◆ **Task prompt**: No pictures belong in the copy. Set down exactly the lines from the one that contains "Viewport: 1461px width, 743px" through the end of the data.

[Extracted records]

======

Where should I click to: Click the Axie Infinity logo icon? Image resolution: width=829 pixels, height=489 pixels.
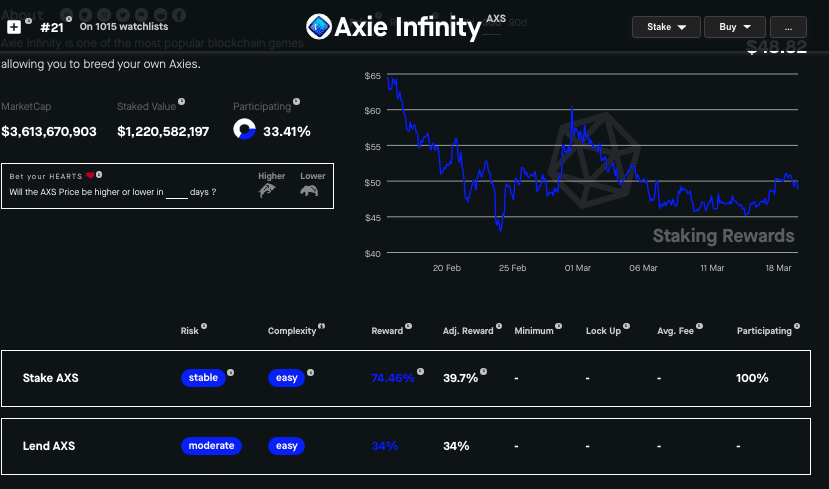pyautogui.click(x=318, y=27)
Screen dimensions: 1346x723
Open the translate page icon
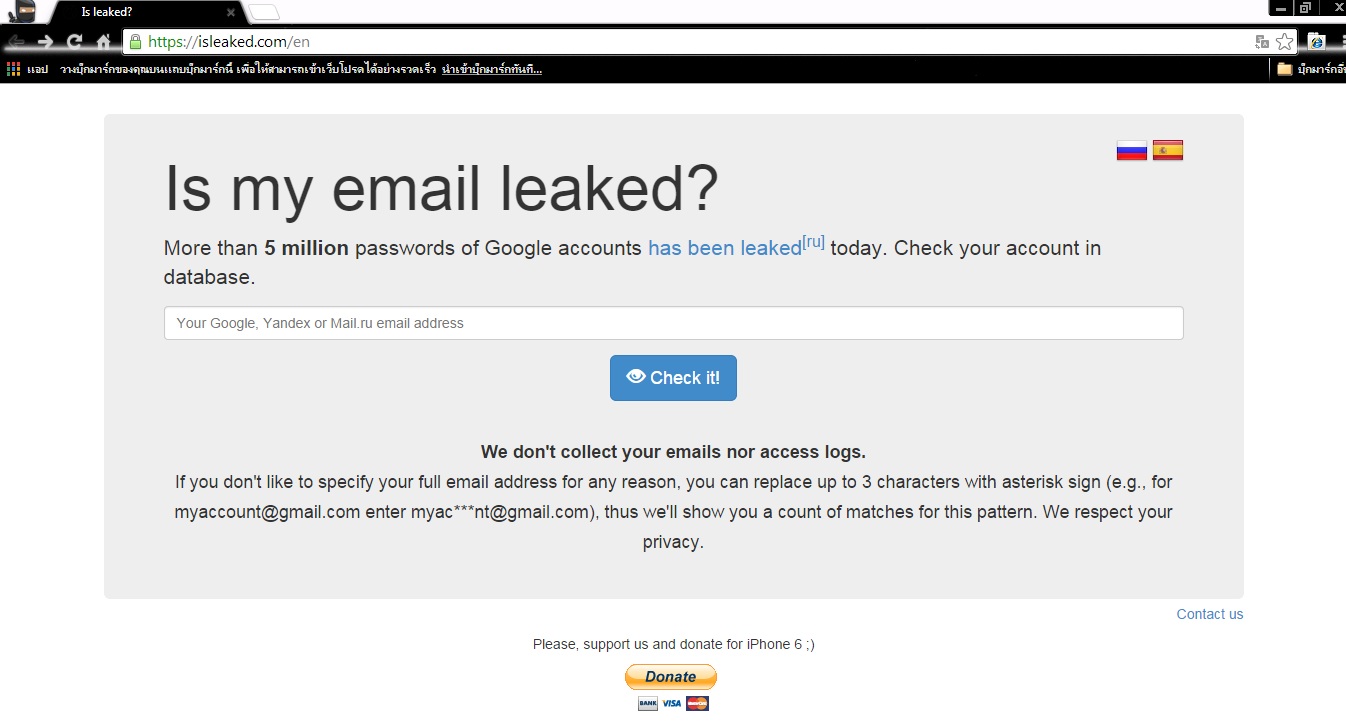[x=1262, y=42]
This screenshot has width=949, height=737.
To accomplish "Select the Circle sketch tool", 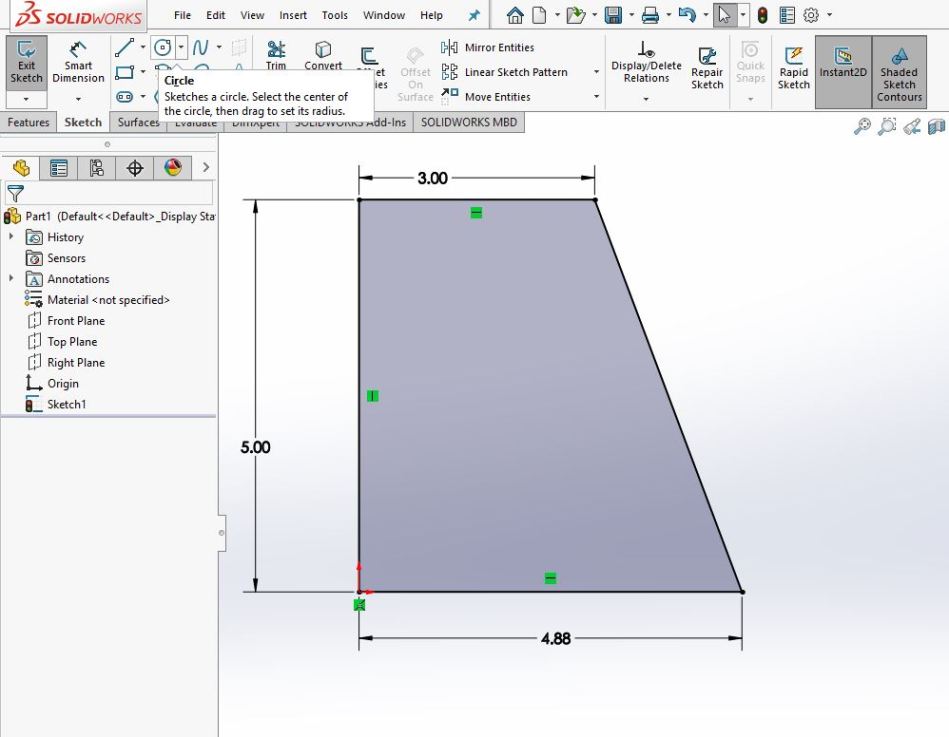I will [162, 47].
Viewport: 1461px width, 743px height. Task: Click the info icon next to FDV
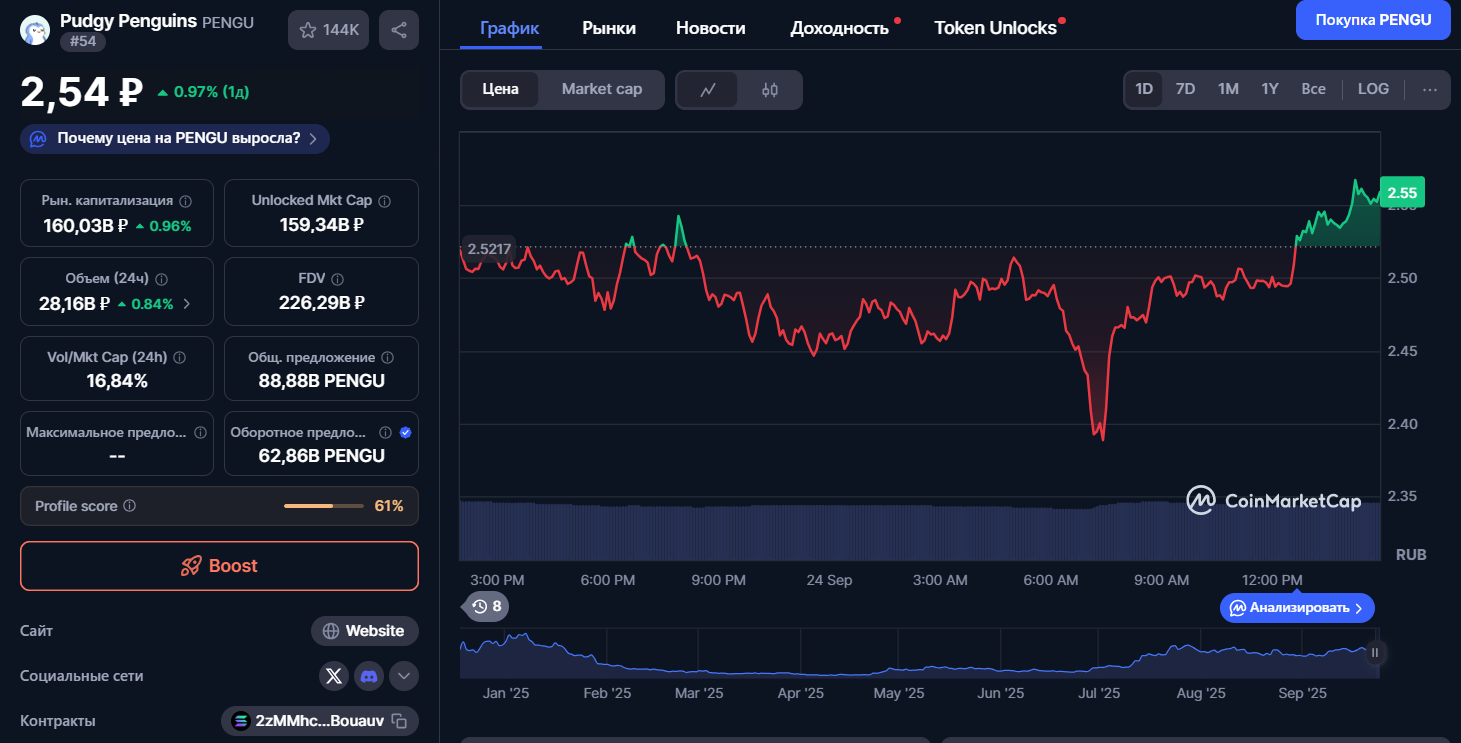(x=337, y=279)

======

◆ **Solution for this problem**:
Viewport: 1461px width, 743px height. Task: Click the info icon next to FDV
(x=337, y=279)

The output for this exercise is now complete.